"Wenn ich an die Markteffizienzhypothese glauben würde, würde ich heute noch Zeitungen austragen", hat der legendäre US-Investor Warren Buffett einmal gesagt. Die genannte Theorie postuliert, dass die Kurse an den Finanzmärkten stets alle verfügbaren Informationen widerspiegeln und daher "rational" sind.
Buffetts Erfolg als Anleger deutet allerdings darauf hin, dass es sehr wohl möglich ist, mehr zu wissen als der Markt – zumindest in Bezug auf einzelne Firmen. Völlig ignorant sind Märkte jedoch auch nicht – zumindest nicht immer.
Eine aktuelle Untersuchung der niederländischen Zentralbank DNB zeigt, dass die europäischen Märkte für Firmenanleihen die EU-Klimapolitik einpreisen. Die DNB-Autoren haben dazu untersucht, inwiefern sich die Kapitalkosten von Firmen mit hohen und niedrigen CO2-Emissionen unterscheiden.
Sie schreiben: "Seit 2020 ist ein deutlicher Preisunterschied zwischen den Kreditkosten für Unternehmen mit relativ hohen CO2-Emissionen und solchen mit geringeren CO2-Emissionen zu beobachten." Firmen mit hohen Emissionen bezahlen im Schnitt 0,4 Prozentpunkte mehr Zinsen als vergleichbare Firmen mit geringen Emissionen, und das sei ein "wirtschaftlich signifikanter" Aufschlag.
Aus Sicht der DNB-Autoren spiegelt diese Zinsprämie ein Risiko wider – das Risiko, dass wegen der EU-Klimapolitik die Gewinne von emissionsintensiven Firmen geschmälert werden.
Zeitlich passt das Auftreten der Zinsprämie denn auch gut zur EU-Klimapolitik: Anfang 2020 verabschiedete das EU-Parlament den "European Green Deal", der eine Verminderung der CO2-Emissionen um 55 Prozent im Vergleich zu 1990 bis zum Jahr 2030 vorsieht. Bis 2050 sollen die Netto-Emissionen auf null sinken.
Das gab dem Preis für "Verschmutzungsrechte" im EU-Emissionshandelssystem Auftrieb: Der Kurs stieg ab März 2020 innerhalb von zwölf Monaten von 16 auf fast 60 Euro und pendelt heute um 70 Euro.
Zinsaufschlag bei CO2-intensiven Firmen
Im Jahr darauf kam ein weiterer Faktor dazu: die Gerichte. Im Mai 2021 urteilte ein niederländisches Gericht, dass der Öl- und Gaskonzern Shell seine Emissionen reduzieren muss, damit die Ziele des Paris Abkommens erreicht werden können. Der Fall "Milieudefensie gegen Shell" gilt als das erste wichtige Klimaurteil gegen ein Unternehmen.

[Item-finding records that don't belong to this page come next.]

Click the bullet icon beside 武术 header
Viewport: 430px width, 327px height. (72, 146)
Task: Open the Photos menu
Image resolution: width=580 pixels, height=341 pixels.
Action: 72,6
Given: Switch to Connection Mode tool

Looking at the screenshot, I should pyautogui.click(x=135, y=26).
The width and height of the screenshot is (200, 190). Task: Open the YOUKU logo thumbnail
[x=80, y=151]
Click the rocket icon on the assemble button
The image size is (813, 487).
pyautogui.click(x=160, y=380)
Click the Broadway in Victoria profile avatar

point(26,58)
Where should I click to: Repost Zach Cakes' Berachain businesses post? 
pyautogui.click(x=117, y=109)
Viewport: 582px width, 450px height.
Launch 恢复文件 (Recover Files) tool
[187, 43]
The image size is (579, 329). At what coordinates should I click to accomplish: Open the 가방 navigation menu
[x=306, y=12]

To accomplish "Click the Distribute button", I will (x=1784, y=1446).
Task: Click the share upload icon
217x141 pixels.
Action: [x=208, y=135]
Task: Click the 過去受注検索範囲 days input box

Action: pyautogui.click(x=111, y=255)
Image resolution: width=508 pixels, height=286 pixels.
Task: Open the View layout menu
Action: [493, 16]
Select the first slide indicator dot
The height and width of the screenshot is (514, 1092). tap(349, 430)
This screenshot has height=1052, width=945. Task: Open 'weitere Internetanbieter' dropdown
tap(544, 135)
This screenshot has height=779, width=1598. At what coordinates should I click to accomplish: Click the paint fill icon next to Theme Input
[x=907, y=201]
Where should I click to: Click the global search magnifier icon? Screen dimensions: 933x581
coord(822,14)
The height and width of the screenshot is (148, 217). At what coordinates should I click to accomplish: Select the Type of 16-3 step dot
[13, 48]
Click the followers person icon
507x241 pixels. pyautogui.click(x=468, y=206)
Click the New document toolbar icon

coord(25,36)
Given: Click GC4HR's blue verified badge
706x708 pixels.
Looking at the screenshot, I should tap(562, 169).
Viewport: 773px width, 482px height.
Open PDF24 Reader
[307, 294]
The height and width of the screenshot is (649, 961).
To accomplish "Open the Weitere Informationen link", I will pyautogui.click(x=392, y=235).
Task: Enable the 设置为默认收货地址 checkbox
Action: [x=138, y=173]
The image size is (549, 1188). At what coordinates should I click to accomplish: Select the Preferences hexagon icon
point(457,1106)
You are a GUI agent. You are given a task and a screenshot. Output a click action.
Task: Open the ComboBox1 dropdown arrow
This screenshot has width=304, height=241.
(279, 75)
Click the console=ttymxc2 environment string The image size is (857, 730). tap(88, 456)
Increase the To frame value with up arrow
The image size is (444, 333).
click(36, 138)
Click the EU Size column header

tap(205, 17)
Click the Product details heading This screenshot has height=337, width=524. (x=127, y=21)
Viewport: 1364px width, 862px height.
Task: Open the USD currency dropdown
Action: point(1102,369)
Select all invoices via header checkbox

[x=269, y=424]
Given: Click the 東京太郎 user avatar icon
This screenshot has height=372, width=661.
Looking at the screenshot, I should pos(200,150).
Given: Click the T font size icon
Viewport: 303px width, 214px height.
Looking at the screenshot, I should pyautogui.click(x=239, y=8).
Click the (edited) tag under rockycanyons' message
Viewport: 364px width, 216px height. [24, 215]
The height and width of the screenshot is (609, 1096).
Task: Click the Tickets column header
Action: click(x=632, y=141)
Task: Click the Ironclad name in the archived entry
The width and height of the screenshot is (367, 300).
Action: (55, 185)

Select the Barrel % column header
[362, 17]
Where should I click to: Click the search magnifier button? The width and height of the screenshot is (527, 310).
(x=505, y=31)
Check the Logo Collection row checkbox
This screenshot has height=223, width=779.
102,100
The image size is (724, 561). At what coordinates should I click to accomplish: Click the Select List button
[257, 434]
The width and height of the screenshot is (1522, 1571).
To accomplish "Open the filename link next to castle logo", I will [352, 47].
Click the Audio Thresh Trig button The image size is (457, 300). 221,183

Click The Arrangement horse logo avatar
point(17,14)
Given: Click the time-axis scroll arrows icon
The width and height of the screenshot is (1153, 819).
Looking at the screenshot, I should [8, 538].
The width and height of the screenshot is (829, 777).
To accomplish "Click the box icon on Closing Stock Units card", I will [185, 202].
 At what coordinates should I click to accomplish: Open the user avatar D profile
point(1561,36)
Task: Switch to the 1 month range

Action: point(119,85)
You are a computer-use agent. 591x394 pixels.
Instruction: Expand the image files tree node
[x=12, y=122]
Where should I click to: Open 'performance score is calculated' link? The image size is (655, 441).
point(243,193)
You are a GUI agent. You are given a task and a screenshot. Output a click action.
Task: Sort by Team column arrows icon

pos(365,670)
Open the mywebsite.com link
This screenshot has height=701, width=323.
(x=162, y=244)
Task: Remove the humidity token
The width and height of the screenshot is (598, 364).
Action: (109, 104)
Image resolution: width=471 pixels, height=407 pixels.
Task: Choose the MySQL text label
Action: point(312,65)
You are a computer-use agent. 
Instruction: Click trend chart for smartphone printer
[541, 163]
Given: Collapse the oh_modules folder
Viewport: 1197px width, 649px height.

Kein Faktor bei der Zinsprämie ist hingegen die Kampagne gegen Investitionen in Fossilkonzerne. Umweltorganisationen rufen immer wieder dazu auf, Geld aus Öl- und Gaskonzernen abzuziehen, um deren Kapitalkosten in die Höhe zu treiben. Die DNB-Autoren erwähnen die Divestment-Kampagne aber noch nicht einmal.
Dafür haben sie Anzeichen gefunden, dass die Märkte davon ausgehen, dass die EU weiterhin eine ehrgeizige Klimapolitik betreiben wird. Ablesen lässt sich das an der Zinsprämie von Anleihen mit unterschiedlicher Restlaufzeit: Je später eine Anleihe zurückgezahlt wird, desto höher ist die Zinsprämie, die emissionsintensive Firmen bezahlen müssen.
Die DNB-Autoren schließen daraus: "Dieser Anstieg deutet darauf hin, dass die Anleger entweder mit immer strengeren Klimaregelungen oder mit erhöhter Unsicherheit über die künftige Klimapolitik rechnen."
Aus Sicht der DNB-Zentralbanker ist die Zinsprämie begrüßenswert, sowohl fürs Klima als auch für die Stabilität der Finanzmärkte: Die Zinsprämie biete "einen finanziellen Anreiz für Unternehmen, nachhaltiger zu werden und ihre Treibhausgasemissionen zu reduzieren". Außerdem werde die Energiewende dadurch "effizienter und gleichmäßiger".
Als Anhänger der Markteffizienzhypothese fordern die DNB-Autoren zudem eine Verbesserung der "Qualität, Menge und Vergleichbarkeit von Klimainformationen auf Firmenebene". Dadurch könnten "plötzliche Schocks" im Finanzsystem verhindert werden. Denn die Hypothese besagt ja: Je besser die Informationen, desto rationaler der Markt.